Using a cryptocompare.com calculator, you can see that while Litecoin is at $117, a miner can make around $5000 per year creating the coins while spending about $1000 for the electricity required. If Litecoin is at the same price after halving, miners would make about $2500 per year while cost for electricity stays the same.
What happens to the blockchain?
Halvings also can affect the consensus, a flagship feature of blockchain tech. In order to approve information in a blockchain, at least 51 percent of the blocks need to validate that information.
So, for example, instead of a corporation authenticating a financial transaction, the transaction is sent through the blockchain and authenticated by each of the blocks themselves.
When it stops being worth it for individuals to create blocks (which contain coins), it gives more power, or more control of the consensus to companies who own warehouses full of mining equipment.
Does Litecoin halving promotes institutional control?
According to Bloomberg Business, about 1000 people control 40 percent of Bitcoin.
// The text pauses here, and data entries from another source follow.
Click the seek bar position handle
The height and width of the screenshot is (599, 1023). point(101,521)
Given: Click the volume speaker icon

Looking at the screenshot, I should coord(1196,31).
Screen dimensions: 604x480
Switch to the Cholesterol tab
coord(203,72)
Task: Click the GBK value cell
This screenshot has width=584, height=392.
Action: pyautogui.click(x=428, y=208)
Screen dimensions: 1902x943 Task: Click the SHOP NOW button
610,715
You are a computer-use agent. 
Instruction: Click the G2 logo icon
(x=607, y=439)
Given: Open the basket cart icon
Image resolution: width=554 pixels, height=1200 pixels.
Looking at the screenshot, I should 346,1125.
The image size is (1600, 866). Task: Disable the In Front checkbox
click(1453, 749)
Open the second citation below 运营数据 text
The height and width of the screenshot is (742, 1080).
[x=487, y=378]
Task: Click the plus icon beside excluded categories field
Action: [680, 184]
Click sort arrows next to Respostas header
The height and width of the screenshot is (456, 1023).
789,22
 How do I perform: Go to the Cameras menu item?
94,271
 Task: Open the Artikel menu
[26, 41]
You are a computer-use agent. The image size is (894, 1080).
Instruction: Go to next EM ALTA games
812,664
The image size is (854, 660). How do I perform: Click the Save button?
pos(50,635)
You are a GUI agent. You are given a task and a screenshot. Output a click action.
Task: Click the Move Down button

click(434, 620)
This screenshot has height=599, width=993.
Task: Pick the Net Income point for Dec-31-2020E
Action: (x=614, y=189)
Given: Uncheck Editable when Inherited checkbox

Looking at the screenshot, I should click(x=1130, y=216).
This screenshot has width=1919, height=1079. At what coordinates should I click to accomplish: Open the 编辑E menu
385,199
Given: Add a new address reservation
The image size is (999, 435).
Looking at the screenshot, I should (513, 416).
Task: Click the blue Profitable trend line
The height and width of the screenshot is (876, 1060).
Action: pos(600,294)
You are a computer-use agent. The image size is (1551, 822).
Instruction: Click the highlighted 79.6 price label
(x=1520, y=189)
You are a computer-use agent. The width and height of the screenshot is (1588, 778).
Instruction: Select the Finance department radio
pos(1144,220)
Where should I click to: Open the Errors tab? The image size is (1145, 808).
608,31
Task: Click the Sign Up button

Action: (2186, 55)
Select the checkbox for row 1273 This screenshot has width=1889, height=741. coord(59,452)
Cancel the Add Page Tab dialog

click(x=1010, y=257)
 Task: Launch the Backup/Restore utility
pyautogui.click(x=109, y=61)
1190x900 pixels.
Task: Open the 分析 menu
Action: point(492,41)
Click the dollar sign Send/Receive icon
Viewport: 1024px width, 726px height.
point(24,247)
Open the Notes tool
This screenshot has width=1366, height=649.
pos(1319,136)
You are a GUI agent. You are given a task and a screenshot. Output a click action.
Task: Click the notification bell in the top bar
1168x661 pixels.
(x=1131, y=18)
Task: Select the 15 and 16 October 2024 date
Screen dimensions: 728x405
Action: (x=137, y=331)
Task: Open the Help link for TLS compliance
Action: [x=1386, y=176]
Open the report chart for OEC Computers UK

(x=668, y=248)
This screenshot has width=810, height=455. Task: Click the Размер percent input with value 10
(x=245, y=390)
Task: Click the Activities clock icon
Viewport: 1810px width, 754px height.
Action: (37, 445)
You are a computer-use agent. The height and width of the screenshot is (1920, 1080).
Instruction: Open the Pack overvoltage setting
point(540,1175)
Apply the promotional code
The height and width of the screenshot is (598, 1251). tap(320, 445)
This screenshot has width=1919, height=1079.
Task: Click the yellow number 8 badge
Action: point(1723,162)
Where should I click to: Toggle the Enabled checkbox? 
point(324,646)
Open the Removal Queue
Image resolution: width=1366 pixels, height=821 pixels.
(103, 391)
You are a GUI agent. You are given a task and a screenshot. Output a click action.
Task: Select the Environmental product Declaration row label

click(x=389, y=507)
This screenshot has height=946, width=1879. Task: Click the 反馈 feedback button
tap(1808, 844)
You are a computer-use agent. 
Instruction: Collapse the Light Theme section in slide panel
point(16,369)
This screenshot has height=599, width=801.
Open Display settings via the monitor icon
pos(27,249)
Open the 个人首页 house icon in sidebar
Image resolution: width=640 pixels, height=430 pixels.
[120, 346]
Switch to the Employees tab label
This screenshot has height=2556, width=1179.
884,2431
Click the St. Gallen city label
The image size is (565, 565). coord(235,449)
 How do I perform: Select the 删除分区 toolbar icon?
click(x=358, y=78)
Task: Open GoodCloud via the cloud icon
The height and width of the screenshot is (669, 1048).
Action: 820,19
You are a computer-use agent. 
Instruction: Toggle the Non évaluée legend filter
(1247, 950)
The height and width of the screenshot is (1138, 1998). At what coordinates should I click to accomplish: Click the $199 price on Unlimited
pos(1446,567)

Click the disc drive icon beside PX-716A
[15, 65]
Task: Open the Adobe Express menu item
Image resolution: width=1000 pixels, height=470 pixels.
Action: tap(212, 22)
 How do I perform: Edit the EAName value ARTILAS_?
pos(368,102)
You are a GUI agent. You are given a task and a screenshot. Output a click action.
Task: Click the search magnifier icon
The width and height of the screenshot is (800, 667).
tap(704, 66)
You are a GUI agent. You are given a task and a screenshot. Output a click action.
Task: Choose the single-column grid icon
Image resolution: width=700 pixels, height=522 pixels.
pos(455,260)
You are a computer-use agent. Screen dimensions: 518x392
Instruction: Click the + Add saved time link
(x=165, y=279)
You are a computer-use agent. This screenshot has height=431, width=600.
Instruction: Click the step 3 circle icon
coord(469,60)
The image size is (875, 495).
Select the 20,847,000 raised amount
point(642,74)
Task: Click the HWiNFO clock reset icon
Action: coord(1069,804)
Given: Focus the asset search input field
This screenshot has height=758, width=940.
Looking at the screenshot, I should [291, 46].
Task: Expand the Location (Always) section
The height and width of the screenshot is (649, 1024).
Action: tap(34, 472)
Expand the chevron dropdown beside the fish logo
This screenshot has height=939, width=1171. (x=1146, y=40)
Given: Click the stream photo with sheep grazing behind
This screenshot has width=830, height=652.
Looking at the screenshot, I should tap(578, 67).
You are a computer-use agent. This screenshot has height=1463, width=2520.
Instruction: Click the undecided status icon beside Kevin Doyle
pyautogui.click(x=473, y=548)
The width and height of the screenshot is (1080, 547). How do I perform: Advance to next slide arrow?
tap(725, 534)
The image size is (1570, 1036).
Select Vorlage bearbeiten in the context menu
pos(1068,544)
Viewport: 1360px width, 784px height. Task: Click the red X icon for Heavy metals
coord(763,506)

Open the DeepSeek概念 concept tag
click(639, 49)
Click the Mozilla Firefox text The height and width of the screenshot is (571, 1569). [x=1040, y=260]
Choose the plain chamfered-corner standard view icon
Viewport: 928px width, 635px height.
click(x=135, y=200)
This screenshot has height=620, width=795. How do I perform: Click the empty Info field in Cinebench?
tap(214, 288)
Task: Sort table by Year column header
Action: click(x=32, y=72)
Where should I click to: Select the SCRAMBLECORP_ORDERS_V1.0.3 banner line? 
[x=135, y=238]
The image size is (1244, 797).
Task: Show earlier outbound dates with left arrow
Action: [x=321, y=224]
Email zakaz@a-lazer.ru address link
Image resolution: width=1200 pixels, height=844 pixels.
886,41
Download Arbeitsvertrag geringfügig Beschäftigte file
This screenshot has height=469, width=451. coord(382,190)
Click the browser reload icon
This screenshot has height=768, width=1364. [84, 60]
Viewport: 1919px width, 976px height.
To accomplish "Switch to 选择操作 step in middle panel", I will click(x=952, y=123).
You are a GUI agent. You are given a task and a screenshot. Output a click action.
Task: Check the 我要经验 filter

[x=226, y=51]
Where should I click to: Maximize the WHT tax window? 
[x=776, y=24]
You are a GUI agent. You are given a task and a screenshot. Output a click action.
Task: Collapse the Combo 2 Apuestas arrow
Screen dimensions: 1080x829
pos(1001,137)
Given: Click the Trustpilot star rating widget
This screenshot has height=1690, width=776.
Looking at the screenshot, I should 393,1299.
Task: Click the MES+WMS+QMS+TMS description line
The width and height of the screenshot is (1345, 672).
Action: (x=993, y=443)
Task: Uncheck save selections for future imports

Institutional control of bitcoin is not only a threat to the integrity of the consensus, but to price in general.
Institutions or individuals who hold a large amount of cryptocurrency are known as “whales” in the community. If a whale decides it is a good time to sell their 25,000 Bitcoin, they have the power to decrease price and create fear in the market.
There are also no regulations to stop big players in the market from coordinating with each other. If “whales” make moves together, they could quite literally manipulate the market.
Traders theorize this is done when price is nearing a place where many investors would want to buy or sell. If whales buy enough to push price into that technical indicator, it can trigger a domino effect of retail purchases, shifting price prematurely.
This is another threat that comes with less incentives for independent mining. Whales have less opportunity to accumulate through mining as rewards decrease, but still are much more capable than a guy with a desktop.
There is a lot to appreciate about halving events, and crypto might not be where it is today without them. The idea of scarcity contributes to mass adoption by giving a worldly trait to something that many don’t fully grasp the concept of.
Casual investors need to think about how long they are looking to have their money tied up in Litecoin. If history repeats itself, the halving may not be an ideal time to pull money out of Litecoin, even though it is beneficial to long term price.
In the end, the success of the halving concept depends on the success of crypto on a macro scale. No matter how scarce Bitcoin and Litecoin are, they still have to find tangible reasons to hold value — whether that be through transactions, trust, serving as a store of value, or powering web apps.